DO log 407 Proxy Authentication Required requests and responses.

DO indicate in logging if the request is being sent to the service via a proxy, even if proxy authentication is not required.

DO support Basic and Digest authentication schemes.

☑️ YOU SHOULD support the NTLM authentication scheme.

There is no requirement to support SOCKS at this time. We recommend services adopt a WebSocket connectivity option (for example, AMQP or MQTT over WebSockets) to ensure compatibility with proxies.

Global configuration

The Azure SDK can be configured by a variety of sources, some of which are necessarily language-dependent. This will generally be codified in the Azure Core library. The configuration sources include:

  1. System settings
  2. Environment variables
  3. Global configuration store (code)
  4. Runtime parameters

DO apply configuration in the order above by default, such that subsequent items in the list override settings from previous items in the list.

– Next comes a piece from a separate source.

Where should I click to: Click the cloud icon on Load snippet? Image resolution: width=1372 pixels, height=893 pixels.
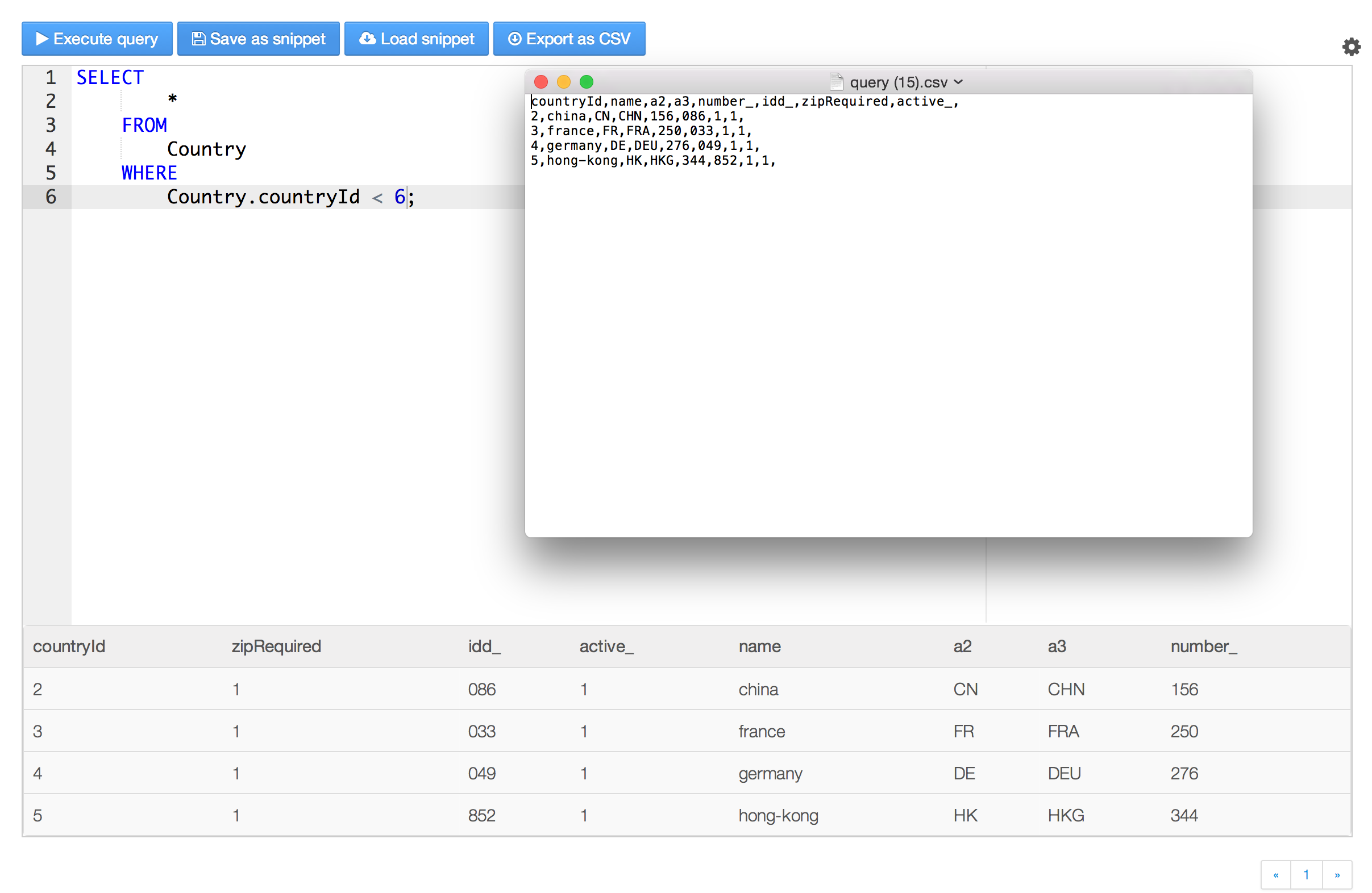pos(367,39)
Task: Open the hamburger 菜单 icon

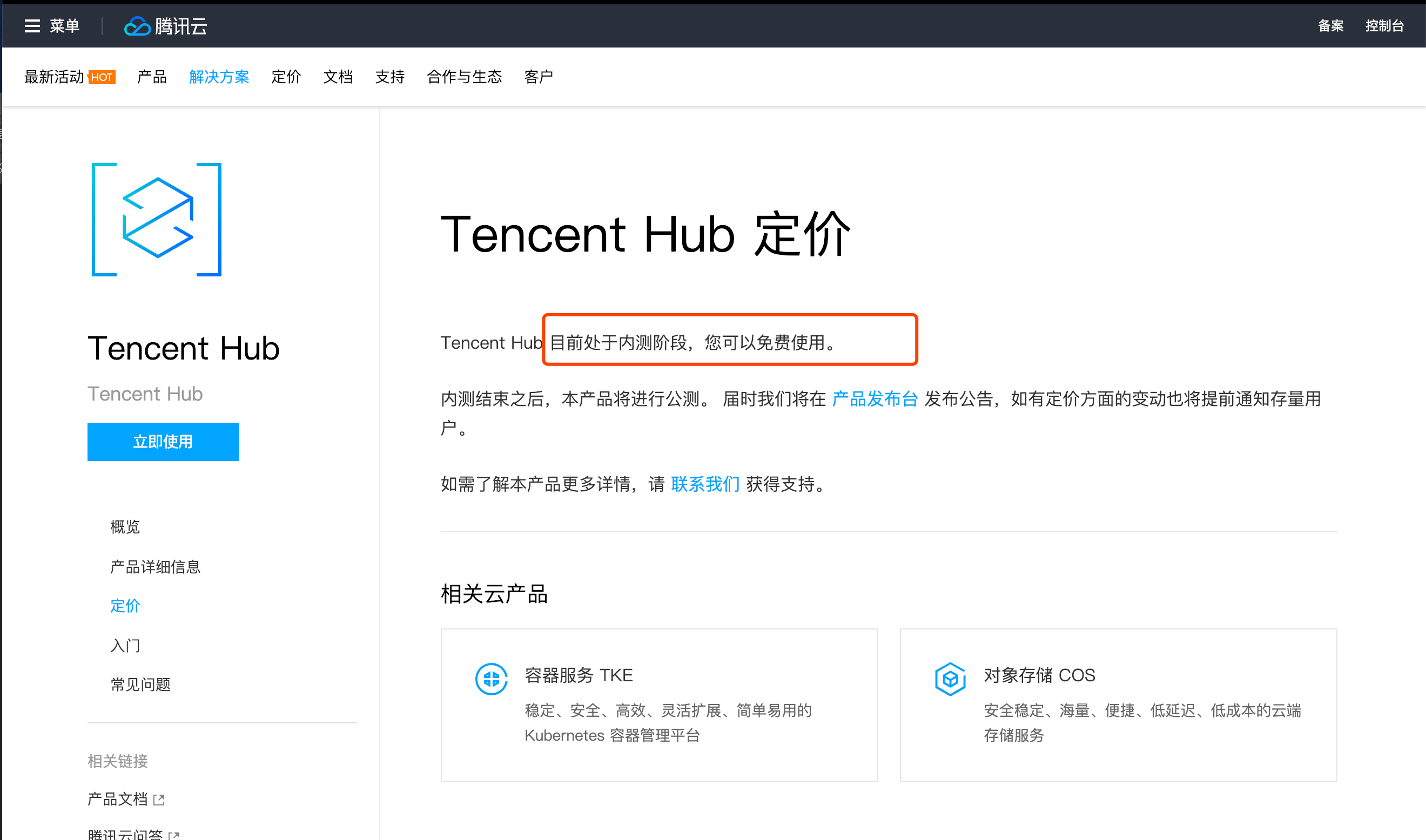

✔️ YOU MAY support configuration systems that users opt in to that do not follow the above ordering.

DO be consistent with naming between environment variables and configuration keys.

DO log when a configuration setting is found somewhere in the environment or global configuration store.

✔️ YOU MAY ignore configuration settings that are irrelevant for your client library.

System settings

☑️ YOU SHOULD respect system settings for proxies.

Environment variables

Environment variables are a well-known method for IT administrators to configure basic settings when running code in the cloud.

DO load relevant configuration settings from the environment variables listed in the table below:

Environment Variable Purpose
Proxy Settings  
HTTP_PROXY Proxy for HTTP connections
HTTPS_PROXY Proxy for HTTPS connections
NO_PROXY Hosts which must not use a proxy
ALL_PROXY Proxy for HTTP and/or HTTPS connections in case HTTP_PROXY and/or HTTPS_PROXY are not defined
Identity  
MSI_ENDPOINT Azure AD MSI Credentials
MSI_SECRET Azure AD MSI Credentials
AZURE_USERNAME Azure username for U/P Auth
AZURE_PASSWORD Azure password for U/P Auth
AZURE_CLIENT_CERTIFICATE_PATH Azure Active Directory
AZURE_CLIENT_ID Azure Active Directory
AZURE_CLIENT_SECRET Azure Active Directory
AZURE_TENANT_ID Azure Active Directory
AZURE_AUTHORITY_HOST Azure Active Directory
Pipeline Configuration  
AZURE_TELEMETRY_DISABLED Disables telemetry
AZURE_LOG_LEVEL Enable logging by setting a log level.
AZURE_TRACING_DISABLED Disables tracing
General SDK Configuration  
AZURE_CLOUD Name of the sovereign cloud
AZURE_SUBSCRIPTION_ID Azure subscription
AZURE_RESOURCE_GROUP Azure Resource Group

DO prefix Azure-specific environment variables with AZURE_.

Global configuration

Global configuration refers to configuration settings that are applied to all applicable client constructors in some manner.

DO support global configuration of shared pipeline policies including:

  • Logging: Log level, swapping out logger implementation
  • HTTP: Proxy settings, max retries, timeout, swapping out transport implementation
  • Telemetry: enabled/disabled
  • Tracing: enabled/disabled

DO provide configuration keys for setting or overriding every configuration setting inherited from the system or environment variables.

DO provide a method of opting out from importing system settings and environment variables into the configuration.

Authentication and credentials

OAuth token authentication, obtained via Managed Identities or Azure Identity, is the preferred mechanism for authenticating service requests, and the only authentication credentials supported by the Azure Core library.

DO provide a token credential type that can fetch an OAuth-compatible token needed to authenticate a request to the service in a non-blocking atomic manner.